## Page text

»»

Chemspec International Limited Files Going-Private Transaction Statement on Schedule 13E-3
SHANGHAI, May 3, 2011 /PRNewswire-Asia-FirstCall/ -- Chemspec International Limited (NYSE: CPC; "Chemspec" or the "Company", incorporated in the Cayman Islands), a leading China-based contract manufacturer of highly-engineered specialty chemicals, today announced that it has filed a going-private transaction statement on Schedule 13E-3 ("Going-Private Statement") with the United States Securities and Exchange Commission ("SEC"). Attached as an exhibit to the Going-Private Statement is a preliminary proxy statement (the "Preliminary Proxy Statement") that, subject to completion, will be used in connection with an extraordinary general meeting of shareholders (the "EGM"), which the Company expects to hold in the third quarter of 2011.

««

Some items
»»

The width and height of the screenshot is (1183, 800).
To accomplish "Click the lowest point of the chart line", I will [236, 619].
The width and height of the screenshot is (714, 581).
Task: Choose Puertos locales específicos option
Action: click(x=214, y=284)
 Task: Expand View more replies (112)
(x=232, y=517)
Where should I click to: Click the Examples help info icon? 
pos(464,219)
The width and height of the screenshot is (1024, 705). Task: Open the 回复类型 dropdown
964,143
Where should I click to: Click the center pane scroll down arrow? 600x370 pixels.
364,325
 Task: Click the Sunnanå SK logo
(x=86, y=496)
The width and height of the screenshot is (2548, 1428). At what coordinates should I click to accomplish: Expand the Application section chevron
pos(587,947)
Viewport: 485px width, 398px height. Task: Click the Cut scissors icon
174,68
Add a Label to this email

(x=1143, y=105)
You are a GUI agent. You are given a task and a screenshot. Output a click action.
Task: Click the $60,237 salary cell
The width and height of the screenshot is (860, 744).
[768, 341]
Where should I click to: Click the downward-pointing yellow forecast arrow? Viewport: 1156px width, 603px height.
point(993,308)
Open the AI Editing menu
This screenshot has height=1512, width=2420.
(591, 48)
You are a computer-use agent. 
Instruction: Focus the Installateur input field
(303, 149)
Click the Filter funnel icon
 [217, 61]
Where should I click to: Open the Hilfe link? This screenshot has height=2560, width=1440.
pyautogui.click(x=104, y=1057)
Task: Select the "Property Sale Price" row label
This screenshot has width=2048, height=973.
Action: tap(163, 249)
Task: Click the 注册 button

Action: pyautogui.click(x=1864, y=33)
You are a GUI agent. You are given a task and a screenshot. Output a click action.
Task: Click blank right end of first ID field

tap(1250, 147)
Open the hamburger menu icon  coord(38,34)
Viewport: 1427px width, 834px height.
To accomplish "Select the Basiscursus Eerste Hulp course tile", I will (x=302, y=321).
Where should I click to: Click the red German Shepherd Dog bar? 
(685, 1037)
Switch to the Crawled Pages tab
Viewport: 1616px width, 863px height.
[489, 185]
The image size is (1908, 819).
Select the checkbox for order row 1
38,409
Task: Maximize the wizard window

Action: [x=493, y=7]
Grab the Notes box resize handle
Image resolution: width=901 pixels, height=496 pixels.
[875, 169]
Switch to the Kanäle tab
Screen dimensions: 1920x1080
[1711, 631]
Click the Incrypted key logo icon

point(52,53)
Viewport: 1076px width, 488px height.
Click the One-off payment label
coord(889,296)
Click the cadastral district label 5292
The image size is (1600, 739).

««

## Directive 1
Do these statements agree with the Chemspec announcement above? For each, answer yes or no and quote the words of the announcement that decide it. (a) Chemspec is incorporated in the Cayman Islands. (b) The Company expects to hold the EGM in the second quarter of 2011. (c) The Preliminary Proxy Statement is attached as an exhibit to the Going-Private Statement.
## Directive 2
Could you carry the Chemspec announcement above forward from its last sentence?

## Exercise result 1
(a) Yes: "incorporated in the Cayman Islands"
(b) No: "which the Company expects to hold in the third quarter of 2011"
(c) Yes: "Attached as an exhibit to the Going-Private Statement is a preliminary proxy statement"

## Exercise result 2
As described more fully in the Going-Private Statement and the Preliminary Proxy Statement, the business to be transacted at the EGM includes shareholder approval of the proposed merger and the agreement and plan of merger, dated as of March 21, 2011, by and among Halogen Limited ("Parent"), a Cayman Islands company beneficially owned by Dr. Jianhua Yang, chairman of the board of directors and chief executive officer of the Company, and Primavera Capital (Cayman) Fund I L.P., Halogen Mergersub Limited, a Cayman Islands company wholly owned by Parent, the Company and Dr. Jianhua Yang (the "Merger Agreement"). The proposed merger and the Merger Agreement are more fully described in the Going-Private Statement and the exhibits attached thereto, including the Preliminary Proxy Statement. In addition, a copy of the Merger Agreement is attached as an exhibit to the Preliminary Proxy Statement. If completed, the proposed merger would result in the Company becoming a privately held company and its ADSs would no longer be listed on the New York Stock Exchange. The Company's board of directors, acting upon the unanimous recommendation of the independent committee formed by the board of directors, approved the Merger Agreement and resolved to recommend that the Company's shareholders vote to adopt the Merger Agreement.
The Going-Private Statement and the Preliminary Proxy Statement, and any amendments thereto, can be obtained from the SEC's website (http://www.sec.gov). In addition, shareholders and ADS holders will receive the definitive proxy statement by mail and requests for additional copies of the definitive proxy statement should be directed to Okapi Partners LLC, the Company's proxy solicitor, toll free at +1 855 208-8903 (or +1 212 297 0720 outside of the United States). INVESTORS AND SHAREHOLDERS ARE URGED TO READ CAREFULLY AND IN THEIR ENTIRETY THESE MATERIALS AND OTHER MATERIALS FILED WITH OR FURNISHED TO THE SEC, AS THEY CONTAIN IMPORTANT INFORMATION ABOUT THE COMPANY, THE PROPOSED MERGER AND RELATED MATTERS.
This announcement is neither a solicitation of proxy, an offer to purchase nor a solicitation of an offer to sell any securities and it is not a substitute for any proxy statement or other filings that have been or will be made with the SEC.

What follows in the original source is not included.